• Stars
    star
    203
  • Rank 192,890 (Top 4 %)
  • Language
    Python
  • License
    Apache License 2.0
  • Created over 5 years ago
  • Updated 9 months ago

Reviews

There are no reviews yet. Be the first to send feedback to the community and the maintainers!

Repository Details

Authors official PyTorch implementation of the "ViSiL: Fine-grained Spatio-Temporal Video Similarity Learning" [ICCV 2019]

ViSiL: Fine-grained Spatio-Temporal Video Similarity Learning

This repository contains the Tensorflow implementation of the paper ViSiL: Fine-grained Spatio-Temporal Video Similarity Learning. It provides code for the calculation of similarities between the query and database videos given by the user. Also, it contains an evaluation script to reproduce the results of the paper.

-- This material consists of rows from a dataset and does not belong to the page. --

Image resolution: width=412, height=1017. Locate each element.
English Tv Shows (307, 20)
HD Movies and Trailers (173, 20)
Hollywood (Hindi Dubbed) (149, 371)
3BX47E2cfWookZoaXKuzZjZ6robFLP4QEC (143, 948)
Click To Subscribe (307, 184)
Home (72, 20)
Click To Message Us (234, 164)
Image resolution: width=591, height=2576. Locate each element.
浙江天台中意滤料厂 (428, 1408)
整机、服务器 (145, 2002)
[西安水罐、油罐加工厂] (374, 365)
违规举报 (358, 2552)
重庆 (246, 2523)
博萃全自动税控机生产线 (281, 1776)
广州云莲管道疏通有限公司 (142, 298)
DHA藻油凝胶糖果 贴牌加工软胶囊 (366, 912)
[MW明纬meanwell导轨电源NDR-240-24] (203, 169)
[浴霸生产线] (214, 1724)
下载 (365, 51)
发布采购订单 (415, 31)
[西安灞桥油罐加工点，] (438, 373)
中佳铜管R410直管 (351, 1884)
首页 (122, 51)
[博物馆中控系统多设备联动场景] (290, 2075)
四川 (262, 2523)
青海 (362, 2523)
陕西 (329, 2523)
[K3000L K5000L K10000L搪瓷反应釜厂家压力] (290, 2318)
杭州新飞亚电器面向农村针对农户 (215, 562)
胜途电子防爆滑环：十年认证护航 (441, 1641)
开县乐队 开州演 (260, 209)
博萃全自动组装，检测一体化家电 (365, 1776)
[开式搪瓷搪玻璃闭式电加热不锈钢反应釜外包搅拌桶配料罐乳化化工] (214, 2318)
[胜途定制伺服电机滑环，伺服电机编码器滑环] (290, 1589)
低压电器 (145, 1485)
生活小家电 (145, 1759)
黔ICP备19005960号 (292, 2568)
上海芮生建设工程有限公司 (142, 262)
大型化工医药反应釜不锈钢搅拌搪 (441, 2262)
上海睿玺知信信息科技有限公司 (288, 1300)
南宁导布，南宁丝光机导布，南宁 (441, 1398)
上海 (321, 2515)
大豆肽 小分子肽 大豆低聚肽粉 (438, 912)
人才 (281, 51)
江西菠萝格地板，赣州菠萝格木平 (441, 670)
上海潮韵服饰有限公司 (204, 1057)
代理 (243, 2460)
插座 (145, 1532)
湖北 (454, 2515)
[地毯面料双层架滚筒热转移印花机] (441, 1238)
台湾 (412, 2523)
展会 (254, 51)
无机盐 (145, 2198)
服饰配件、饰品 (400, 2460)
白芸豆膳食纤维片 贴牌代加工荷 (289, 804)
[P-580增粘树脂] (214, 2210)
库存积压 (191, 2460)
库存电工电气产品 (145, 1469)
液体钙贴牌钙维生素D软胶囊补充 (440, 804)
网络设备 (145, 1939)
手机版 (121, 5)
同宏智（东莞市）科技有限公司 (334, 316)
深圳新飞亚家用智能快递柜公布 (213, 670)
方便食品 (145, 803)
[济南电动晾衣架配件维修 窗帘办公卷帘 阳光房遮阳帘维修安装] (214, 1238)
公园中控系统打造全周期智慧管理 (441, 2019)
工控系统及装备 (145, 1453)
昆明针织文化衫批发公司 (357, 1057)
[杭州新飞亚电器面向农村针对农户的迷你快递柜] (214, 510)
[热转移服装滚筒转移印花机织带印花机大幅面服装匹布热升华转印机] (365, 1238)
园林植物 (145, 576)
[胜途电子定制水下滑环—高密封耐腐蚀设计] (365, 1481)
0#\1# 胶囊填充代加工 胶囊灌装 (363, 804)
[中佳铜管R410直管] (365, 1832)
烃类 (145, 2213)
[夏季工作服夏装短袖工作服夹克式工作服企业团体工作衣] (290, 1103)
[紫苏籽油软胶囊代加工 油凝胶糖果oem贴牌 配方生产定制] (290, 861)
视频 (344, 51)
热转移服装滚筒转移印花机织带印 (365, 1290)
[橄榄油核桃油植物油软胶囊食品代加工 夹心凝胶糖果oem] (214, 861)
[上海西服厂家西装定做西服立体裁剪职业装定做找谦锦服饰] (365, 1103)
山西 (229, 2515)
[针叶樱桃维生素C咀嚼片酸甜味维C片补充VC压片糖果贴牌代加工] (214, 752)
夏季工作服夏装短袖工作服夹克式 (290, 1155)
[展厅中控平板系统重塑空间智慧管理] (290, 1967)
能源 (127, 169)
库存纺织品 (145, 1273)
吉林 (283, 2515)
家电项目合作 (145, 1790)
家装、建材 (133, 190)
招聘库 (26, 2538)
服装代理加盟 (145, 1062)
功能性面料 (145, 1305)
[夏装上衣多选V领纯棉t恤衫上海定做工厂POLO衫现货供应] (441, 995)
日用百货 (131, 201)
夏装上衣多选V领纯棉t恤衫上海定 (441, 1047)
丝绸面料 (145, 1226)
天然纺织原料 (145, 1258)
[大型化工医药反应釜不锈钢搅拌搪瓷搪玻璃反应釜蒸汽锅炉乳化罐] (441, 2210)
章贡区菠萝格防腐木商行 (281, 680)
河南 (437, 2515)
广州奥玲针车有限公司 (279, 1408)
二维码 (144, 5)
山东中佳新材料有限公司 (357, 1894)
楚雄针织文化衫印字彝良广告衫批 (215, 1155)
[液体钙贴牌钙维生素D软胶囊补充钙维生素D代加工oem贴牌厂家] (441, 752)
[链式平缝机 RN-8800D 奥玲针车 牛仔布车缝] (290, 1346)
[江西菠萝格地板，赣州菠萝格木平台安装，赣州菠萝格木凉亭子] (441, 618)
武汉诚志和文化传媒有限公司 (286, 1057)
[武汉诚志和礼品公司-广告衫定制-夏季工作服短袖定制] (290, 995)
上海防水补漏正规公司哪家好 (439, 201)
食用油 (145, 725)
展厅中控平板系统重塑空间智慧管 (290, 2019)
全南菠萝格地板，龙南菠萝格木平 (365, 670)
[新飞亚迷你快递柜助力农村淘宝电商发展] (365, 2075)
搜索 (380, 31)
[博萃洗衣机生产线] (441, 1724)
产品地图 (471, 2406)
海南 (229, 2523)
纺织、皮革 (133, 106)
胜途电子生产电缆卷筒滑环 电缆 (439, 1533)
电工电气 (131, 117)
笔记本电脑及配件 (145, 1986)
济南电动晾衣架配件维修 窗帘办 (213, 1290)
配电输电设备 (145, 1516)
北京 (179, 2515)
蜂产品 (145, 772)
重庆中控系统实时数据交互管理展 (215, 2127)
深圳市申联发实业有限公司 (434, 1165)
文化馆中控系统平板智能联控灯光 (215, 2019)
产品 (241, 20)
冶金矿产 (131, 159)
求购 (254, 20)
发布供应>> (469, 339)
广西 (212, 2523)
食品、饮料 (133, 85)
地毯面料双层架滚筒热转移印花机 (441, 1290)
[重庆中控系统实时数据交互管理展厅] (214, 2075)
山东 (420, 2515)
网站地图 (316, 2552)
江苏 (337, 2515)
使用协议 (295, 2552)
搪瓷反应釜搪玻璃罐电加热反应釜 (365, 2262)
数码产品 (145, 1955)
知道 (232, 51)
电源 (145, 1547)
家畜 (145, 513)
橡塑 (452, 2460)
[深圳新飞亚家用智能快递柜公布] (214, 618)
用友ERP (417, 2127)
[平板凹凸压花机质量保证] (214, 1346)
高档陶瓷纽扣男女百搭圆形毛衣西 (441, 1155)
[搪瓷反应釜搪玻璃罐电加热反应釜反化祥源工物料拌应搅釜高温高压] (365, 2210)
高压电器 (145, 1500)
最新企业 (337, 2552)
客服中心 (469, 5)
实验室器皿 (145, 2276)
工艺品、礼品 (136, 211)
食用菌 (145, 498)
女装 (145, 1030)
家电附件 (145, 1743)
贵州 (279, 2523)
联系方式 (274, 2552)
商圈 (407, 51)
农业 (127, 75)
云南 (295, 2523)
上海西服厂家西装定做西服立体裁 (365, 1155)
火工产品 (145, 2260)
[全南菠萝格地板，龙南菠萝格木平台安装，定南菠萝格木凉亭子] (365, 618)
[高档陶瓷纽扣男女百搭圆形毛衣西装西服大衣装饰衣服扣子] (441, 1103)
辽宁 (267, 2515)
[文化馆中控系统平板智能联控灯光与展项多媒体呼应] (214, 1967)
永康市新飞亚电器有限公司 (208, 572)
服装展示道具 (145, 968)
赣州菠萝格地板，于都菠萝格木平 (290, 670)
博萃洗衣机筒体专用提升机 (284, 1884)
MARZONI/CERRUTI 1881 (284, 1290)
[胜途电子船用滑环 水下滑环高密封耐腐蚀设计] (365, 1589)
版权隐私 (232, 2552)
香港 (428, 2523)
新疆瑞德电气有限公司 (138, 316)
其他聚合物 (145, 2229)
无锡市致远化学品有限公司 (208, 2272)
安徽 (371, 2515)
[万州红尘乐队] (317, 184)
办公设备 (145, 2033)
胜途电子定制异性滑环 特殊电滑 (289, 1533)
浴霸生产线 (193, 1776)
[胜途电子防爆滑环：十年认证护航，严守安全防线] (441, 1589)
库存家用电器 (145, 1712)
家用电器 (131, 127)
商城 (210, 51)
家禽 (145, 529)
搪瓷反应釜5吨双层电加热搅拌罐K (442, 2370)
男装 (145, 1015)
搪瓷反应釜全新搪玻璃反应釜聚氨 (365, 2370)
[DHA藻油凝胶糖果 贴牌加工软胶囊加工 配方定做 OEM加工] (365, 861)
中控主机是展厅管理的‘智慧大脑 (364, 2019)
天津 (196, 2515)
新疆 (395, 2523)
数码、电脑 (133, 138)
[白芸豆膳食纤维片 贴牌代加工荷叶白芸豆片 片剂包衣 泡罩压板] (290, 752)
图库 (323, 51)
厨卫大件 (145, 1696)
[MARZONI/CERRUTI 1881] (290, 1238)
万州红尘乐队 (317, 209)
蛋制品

The video similarity calculation is achieved by applying a frame-to-frame function that respects the spatial within-frame structure of videos and a learned video-to-video similarity function that also considers the temporal structure of videos.

The PyTorch implementation of ViSiL can be found here

Prerequisites

  • Python 3
  • Tensorflow 1.xx (tested with 1.8-1.15)

Getting started

Installation

  • Clone this repo:
git clone https://github.com/MKLab-ITI/visil
cd visil
  • You can install all the dependencies by
pip install -r requirements.txt
  • Download and unzip the pretrained model:
wget http://ndd.iti.gr/visil/ckpt.zip
unzip ckpt.zip
  • If you want to use I3D as backbone network (used for AVR in the paper), then install the following packages:
# For tensoflow version >= 1.14
pip install tensorflow-probability==0.7 dm-sonnet==1.25

# For tensoflow version < 1.14
pip install tensorflow-probability==0.6 dm-sonnet==1.23

Video similarity calculation

  • Create a file that contains the query videos. Each line of the file have to contain a video id and a path to the corresponding video file, separated by a tab character (\t). Example:

      wrC_Uqk3juY queries/wrC_Uqk3juY.mp4
      k_NT43aJ_Jw queries/k_NT43aJ_Jw.mp4
      2n30dbPBNKE queries/2n30dbPBNKE.mp4
                                               ...	
    
  • Create a file with the same format for the database videos.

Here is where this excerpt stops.